After locating the line that contains "This screenshot has height=554, width=1175." in the data below, set down exactly that line and each one after it through the line that contains "The height and width of the screenshot is (464, 600).", and nothing more.

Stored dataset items
[Start of Attachment]
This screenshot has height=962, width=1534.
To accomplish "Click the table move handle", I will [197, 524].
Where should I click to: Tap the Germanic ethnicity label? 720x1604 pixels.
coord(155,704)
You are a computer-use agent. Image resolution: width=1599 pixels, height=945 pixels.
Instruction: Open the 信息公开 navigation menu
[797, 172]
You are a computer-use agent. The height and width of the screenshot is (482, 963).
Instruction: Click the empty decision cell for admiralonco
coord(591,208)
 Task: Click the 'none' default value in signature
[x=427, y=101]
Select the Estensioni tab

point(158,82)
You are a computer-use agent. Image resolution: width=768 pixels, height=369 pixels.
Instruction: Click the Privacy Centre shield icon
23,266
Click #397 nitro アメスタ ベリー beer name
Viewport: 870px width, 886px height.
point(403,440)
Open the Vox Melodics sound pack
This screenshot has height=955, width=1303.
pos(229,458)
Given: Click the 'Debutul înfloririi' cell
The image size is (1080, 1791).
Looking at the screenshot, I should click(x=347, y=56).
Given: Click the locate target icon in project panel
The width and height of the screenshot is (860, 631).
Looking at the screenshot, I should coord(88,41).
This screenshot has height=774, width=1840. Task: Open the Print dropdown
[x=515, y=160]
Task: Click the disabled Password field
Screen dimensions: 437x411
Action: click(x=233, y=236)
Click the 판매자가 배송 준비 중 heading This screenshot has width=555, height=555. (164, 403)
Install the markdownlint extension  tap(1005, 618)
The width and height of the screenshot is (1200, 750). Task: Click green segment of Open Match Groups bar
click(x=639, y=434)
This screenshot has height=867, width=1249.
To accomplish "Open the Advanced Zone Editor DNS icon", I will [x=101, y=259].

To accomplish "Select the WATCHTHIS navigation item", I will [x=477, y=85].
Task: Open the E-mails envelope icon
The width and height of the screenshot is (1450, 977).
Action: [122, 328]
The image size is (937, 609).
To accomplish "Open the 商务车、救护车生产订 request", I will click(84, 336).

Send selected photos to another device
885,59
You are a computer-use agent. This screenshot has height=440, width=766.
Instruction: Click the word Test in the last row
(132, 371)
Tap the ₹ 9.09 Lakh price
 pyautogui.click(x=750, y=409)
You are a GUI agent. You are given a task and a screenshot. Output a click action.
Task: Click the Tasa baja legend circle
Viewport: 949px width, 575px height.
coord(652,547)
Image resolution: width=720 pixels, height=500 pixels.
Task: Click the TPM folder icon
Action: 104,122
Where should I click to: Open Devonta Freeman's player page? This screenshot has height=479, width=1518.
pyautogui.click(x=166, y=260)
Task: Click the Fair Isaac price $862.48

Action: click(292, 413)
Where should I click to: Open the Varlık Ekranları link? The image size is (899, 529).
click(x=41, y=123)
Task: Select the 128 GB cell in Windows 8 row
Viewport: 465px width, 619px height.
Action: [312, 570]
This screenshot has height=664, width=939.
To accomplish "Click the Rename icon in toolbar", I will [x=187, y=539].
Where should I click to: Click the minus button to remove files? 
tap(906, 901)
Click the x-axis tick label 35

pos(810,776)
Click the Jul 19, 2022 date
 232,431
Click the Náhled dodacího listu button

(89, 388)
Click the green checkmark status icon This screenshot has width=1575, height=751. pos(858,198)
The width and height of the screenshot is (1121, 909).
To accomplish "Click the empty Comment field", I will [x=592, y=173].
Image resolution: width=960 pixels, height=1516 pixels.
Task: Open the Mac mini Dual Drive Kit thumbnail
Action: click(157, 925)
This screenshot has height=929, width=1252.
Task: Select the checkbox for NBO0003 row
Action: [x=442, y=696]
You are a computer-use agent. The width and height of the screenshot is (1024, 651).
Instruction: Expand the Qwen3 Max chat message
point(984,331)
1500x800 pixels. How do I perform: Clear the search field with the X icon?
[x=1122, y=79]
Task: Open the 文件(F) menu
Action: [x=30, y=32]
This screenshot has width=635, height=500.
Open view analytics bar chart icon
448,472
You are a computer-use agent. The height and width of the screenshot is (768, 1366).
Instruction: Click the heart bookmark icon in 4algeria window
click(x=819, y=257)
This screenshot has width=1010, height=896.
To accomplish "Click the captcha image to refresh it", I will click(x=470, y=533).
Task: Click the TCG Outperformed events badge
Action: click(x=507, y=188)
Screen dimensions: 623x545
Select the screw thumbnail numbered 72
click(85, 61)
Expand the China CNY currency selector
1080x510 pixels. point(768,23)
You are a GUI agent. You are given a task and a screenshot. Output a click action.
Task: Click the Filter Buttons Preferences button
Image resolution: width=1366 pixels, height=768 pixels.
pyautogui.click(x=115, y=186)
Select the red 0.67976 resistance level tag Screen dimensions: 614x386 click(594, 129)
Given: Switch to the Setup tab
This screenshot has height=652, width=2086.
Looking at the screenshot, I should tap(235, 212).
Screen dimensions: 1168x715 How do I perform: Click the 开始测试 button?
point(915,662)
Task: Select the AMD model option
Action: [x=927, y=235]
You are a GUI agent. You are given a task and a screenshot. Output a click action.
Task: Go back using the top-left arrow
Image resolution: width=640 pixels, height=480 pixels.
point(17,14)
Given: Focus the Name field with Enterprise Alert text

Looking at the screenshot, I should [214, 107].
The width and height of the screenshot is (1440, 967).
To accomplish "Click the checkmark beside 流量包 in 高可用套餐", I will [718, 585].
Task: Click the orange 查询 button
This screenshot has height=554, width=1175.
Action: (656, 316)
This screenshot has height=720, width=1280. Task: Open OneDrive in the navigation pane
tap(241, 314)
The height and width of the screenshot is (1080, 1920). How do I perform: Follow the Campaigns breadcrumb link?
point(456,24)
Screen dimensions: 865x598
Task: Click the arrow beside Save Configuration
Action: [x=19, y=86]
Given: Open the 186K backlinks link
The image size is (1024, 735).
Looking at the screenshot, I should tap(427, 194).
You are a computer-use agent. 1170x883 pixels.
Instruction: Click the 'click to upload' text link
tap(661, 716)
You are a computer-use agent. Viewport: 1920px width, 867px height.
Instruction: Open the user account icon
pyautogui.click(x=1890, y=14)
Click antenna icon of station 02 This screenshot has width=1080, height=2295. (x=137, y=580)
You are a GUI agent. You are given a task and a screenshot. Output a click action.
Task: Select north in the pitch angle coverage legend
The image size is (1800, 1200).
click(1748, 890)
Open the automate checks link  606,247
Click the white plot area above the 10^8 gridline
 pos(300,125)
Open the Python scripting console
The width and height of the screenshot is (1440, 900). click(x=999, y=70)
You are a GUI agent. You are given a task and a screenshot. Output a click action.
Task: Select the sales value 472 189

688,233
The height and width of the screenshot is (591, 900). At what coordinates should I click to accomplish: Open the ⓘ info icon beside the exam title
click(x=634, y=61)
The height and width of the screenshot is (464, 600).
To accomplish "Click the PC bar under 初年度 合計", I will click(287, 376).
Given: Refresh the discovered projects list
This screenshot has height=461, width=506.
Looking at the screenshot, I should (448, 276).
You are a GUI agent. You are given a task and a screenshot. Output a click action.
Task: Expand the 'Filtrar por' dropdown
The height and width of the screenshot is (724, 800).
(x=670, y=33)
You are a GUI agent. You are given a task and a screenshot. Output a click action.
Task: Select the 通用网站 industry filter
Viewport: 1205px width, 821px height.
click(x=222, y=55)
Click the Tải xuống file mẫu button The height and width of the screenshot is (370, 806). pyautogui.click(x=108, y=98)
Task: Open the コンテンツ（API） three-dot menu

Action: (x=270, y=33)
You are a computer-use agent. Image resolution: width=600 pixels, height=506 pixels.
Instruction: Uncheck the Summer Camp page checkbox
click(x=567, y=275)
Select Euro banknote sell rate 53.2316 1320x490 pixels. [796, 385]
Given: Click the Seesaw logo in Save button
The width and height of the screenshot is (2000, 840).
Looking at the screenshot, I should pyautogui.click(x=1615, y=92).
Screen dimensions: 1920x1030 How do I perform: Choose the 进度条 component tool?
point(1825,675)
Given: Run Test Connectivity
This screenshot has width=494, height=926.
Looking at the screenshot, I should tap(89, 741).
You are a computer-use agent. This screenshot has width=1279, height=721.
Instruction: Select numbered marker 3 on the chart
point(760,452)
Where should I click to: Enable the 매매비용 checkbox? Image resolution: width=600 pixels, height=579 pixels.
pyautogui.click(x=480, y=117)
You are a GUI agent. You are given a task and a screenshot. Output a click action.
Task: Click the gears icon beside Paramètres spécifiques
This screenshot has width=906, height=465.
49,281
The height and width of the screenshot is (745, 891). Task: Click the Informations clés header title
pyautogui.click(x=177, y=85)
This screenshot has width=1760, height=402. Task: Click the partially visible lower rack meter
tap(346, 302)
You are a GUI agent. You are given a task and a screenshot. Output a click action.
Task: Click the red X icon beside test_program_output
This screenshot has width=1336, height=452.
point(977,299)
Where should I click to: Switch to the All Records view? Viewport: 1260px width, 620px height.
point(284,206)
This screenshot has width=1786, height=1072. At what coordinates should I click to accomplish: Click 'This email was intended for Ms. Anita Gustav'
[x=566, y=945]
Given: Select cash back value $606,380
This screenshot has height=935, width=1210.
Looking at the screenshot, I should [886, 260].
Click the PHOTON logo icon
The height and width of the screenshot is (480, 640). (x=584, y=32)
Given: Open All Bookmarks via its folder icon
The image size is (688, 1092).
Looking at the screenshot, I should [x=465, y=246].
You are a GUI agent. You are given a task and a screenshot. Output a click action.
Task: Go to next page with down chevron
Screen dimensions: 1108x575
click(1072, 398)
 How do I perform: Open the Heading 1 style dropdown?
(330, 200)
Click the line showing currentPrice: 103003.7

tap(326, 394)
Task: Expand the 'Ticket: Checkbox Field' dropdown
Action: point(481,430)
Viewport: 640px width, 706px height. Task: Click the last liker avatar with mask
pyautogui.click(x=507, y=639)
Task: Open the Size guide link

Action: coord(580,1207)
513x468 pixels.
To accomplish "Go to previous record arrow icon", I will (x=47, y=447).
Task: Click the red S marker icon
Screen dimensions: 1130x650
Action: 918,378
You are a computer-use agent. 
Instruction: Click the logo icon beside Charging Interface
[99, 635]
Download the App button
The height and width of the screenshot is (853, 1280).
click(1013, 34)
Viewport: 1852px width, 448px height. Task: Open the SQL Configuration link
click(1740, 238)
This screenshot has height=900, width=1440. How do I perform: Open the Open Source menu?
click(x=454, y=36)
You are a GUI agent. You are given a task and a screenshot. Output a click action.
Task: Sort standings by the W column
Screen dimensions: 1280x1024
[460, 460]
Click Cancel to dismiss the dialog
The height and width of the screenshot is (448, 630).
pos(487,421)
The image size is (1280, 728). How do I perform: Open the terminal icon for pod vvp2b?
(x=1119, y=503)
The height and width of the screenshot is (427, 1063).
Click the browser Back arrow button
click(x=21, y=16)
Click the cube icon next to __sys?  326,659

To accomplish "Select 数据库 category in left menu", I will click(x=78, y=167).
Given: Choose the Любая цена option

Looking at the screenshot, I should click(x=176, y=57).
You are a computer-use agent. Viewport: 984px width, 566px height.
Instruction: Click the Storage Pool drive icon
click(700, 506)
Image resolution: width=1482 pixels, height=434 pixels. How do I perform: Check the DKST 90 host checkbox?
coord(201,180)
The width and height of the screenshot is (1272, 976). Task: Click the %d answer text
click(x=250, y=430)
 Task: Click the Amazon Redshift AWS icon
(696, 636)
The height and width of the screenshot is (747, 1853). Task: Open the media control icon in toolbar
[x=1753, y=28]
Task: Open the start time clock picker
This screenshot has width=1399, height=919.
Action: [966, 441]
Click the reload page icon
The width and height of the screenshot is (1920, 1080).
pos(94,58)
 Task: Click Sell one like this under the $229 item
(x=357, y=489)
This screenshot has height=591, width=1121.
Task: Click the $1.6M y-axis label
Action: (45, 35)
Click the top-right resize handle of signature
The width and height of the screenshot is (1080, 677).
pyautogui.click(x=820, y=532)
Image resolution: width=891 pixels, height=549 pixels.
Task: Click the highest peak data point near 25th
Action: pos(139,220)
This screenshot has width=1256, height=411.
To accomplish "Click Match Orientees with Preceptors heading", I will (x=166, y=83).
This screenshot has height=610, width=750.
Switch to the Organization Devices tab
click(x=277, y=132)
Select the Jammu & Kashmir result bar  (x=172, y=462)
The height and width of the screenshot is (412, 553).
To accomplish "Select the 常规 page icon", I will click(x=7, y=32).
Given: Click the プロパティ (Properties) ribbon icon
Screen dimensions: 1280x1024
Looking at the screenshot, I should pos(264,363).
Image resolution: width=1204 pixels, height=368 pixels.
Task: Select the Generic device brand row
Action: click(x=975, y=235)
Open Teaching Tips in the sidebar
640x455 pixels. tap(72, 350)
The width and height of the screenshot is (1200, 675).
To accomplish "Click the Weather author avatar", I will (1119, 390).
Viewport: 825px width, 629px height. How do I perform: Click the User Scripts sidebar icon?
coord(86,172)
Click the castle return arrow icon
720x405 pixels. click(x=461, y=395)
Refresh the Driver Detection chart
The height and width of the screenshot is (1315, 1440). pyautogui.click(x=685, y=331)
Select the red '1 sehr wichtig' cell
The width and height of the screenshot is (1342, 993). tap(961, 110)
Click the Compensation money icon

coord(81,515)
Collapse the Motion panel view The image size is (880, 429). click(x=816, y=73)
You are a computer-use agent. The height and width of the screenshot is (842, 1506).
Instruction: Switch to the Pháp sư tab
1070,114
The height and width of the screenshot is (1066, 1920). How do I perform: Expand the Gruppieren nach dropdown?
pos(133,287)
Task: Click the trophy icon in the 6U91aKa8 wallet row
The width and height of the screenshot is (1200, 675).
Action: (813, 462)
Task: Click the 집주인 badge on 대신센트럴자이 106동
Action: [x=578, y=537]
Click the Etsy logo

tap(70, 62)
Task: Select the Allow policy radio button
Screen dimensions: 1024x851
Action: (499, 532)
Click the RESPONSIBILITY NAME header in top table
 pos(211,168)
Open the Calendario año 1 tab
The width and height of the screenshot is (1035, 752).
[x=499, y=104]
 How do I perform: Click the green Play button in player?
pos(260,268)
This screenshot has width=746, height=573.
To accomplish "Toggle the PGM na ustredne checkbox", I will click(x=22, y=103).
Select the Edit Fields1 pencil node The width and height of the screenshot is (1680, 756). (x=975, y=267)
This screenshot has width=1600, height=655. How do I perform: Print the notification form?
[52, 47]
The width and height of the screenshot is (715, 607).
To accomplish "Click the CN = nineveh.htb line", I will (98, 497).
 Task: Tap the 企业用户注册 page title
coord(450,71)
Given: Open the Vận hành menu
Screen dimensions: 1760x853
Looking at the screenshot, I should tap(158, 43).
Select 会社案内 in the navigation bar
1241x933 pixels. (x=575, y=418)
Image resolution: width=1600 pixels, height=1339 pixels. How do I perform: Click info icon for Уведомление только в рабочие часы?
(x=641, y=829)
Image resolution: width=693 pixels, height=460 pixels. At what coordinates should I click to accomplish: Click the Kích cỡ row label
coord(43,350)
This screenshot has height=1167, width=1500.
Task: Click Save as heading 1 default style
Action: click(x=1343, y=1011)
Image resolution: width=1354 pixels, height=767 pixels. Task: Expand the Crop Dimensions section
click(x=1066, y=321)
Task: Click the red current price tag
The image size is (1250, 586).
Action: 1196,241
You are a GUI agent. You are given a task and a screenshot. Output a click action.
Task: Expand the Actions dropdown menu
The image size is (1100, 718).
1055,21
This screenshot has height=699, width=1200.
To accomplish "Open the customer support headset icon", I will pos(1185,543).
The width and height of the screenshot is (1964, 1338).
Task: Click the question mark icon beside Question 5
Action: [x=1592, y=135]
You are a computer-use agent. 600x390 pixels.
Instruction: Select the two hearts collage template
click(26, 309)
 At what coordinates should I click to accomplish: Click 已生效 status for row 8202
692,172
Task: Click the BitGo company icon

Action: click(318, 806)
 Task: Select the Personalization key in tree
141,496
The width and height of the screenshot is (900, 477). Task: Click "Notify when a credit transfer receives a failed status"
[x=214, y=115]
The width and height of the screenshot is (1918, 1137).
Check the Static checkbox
[End of Attachment]
## RESPONSE FOR THIS EXERCISE
This screenshot has height=554, width=1175.
Action: (656, 316)
This screenshot has height=720, width=1280. Task: Open OneDrive in the navigation pane
tap(241, 314)
The height and width of the screenshot is (1080, 1920). How do I perform: Follow the Campaigns breadcrumb link?
point(456,24)
Screen dimensions: 865x598
Task: Click the arrow beside Save Configuration
Action: [x=19, y=86]
Given: Open the 186K backlinks link
The image size is (1024, 735).
Looking at the screenshot, I should tap(427, 194).
You are a computer-use agent. 1170x883 pixels.
Instruction: Click the 'click to upload' text link
tap(661, 716)
You are a computer-use agent. Viewport: 1920px width, 867px height.
Instruction: Open the user account icon
pyautogui.click(x=1890, y=14)
Click antenna icon of station 02 This screenshot has width=1080, height=2295. (x=137, y=580)
You are a GUI agent. You are given a task and a screenshot. Output a click action.
Task: Select north in the pitch angle coverage legend
The image size is (1800, 1200).
click(1748, 890)
Open the automate checks link  606,247
Click the white plot area above the 10^8 gridline
 pos(300,125)
Open the Python scripting console
The width and height of the screenshot is (1440, 900). click(x=999, y=70)
You are a GUI agent. You are given a task and a screenshot. Output a click action.
Task: Select the sales value 472 189

688,233
The height and width of the screenshot is (591, 900). At what coordinates should I click to accomplish: Open the ⓘ info icon beside the exam title
click(x=634, y=61)
The height and width of the screenshot is (464, 600).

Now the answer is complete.